Exercise brief:
Among the records that follow, find the line with "Am I a Candidate for Implants (655, 364)" and the line with "Multiple Teeth Replacement". Set down those lines and all lines between them exactly, without adding anything.

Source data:

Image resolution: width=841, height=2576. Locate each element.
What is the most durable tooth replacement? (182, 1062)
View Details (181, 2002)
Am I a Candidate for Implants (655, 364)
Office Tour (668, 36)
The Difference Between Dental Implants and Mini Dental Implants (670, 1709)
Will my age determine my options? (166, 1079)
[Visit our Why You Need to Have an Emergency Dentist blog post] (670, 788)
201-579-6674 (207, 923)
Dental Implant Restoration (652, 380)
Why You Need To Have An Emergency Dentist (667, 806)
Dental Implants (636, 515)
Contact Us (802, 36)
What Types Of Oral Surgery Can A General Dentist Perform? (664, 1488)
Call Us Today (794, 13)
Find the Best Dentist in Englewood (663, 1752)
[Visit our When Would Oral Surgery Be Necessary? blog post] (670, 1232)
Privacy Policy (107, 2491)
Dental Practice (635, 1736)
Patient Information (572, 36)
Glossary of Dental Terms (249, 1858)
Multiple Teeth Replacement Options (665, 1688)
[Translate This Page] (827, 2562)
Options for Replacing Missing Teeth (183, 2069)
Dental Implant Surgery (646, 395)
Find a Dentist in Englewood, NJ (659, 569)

Response area:
Am I a Candidate for Implants (655, 364)
Office Tour (668, 36)
The Difference Between Dental Implants and Mini Dental Implants (670, 1709)
Will my age determine my options? (166, 1079)
[Visit our Why You Need to Have an Emergency Dentist blog post] (670, 788)
201-579-6674 (207, 923)
Dental Implant Restoration (652, 380)
Why You Need To Have An Emergency Dentist (667, 806)
Dental Implants (636, 515)
Contact Us (802, 36)
What Types Of Oral Surgery Can A General Dentist Perform? (664, 1488)
Call Us Today (794, 13)
Find the Best Dentist in Englewood (663, 1752)
[Visit our When Would Oral Surgery Be Necessary? blog post] (670, 1232)
Privacy Policy (107, 2491)
Dental Practice (635, 1736)
Patient Information (572, 36)
Glossary of Dental Terms (249, 1858)
Multiple Teeth Replacement Options (665, 1688)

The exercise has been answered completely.